Target position records:
------------------------------
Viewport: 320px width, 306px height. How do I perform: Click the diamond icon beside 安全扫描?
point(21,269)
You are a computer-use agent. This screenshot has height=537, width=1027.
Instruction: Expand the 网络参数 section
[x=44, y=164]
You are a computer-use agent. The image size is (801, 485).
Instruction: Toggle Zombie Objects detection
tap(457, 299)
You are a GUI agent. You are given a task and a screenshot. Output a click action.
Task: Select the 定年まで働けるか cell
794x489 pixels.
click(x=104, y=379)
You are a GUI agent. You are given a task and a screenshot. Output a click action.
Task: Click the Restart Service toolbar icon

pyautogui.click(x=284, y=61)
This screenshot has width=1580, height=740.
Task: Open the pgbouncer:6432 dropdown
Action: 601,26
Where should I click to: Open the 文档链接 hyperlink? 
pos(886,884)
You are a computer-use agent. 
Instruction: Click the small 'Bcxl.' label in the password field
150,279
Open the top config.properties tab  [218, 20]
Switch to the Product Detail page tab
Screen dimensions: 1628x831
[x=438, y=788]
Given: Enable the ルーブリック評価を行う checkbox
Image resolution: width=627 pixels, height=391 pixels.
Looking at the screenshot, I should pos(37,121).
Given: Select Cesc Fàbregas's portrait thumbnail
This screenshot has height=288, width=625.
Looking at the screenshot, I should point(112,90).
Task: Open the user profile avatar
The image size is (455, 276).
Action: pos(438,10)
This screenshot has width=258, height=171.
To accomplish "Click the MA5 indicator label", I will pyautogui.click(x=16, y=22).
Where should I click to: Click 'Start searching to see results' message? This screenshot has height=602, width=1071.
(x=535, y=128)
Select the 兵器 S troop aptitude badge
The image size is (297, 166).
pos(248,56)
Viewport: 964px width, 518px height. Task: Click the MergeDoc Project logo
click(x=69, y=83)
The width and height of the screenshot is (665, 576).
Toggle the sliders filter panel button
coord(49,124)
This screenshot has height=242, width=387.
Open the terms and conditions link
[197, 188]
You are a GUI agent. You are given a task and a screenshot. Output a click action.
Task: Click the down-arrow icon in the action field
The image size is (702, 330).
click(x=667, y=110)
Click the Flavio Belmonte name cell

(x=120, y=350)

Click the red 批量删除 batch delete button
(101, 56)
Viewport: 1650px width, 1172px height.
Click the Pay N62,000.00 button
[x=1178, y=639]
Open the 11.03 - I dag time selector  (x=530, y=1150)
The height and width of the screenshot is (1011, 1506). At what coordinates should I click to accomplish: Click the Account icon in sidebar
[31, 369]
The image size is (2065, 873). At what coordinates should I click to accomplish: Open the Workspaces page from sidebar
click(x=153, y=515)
------------------------------
#### [Task instructions]
Copy verbatim the lines from the one containing "This screenshot has width=258, height=171." through the one containing "[x=1178, y=639]", including both of those lines.

#### [Answer in full]
This screenshot has width=258, height=171.
To accomplish "Click the MA5 indicator label", I will pyautogui.click(x=16, y=22).
Where should I click to: Click 'Start searching to see results' message? This screenshot has height=602, width=1071.
(x=535, y=128)
Select the 兵器 S troop aptitude badge
The image size is (297, 166).
pos(248,56)
Viewport: 964px width, 518px height. Task: Click the MergeDoc Project logo
click(x=69, y=83)
The width and height of the screenshot is (665, 576).
Toggle the sliders filter panel button
coord(49,124)
This screenshot has height=242, width=387.
Open the terms and conditions link
[197, 188]
You are a GUI agent. You are given a task and a screenshot. Output a click action.
Task: Click the down-arrow icon in the action field
The image size is (702, 330).
click(x=667, y=110)
Click the Flavio Belmonte name cell

(x=120, y=350)

Click the red 批量删除 batch delete button
(101, 56)
Viewport: 1650px width, 1172px height.
Click the Pay N62,000.00 button
[x=1178, y=639]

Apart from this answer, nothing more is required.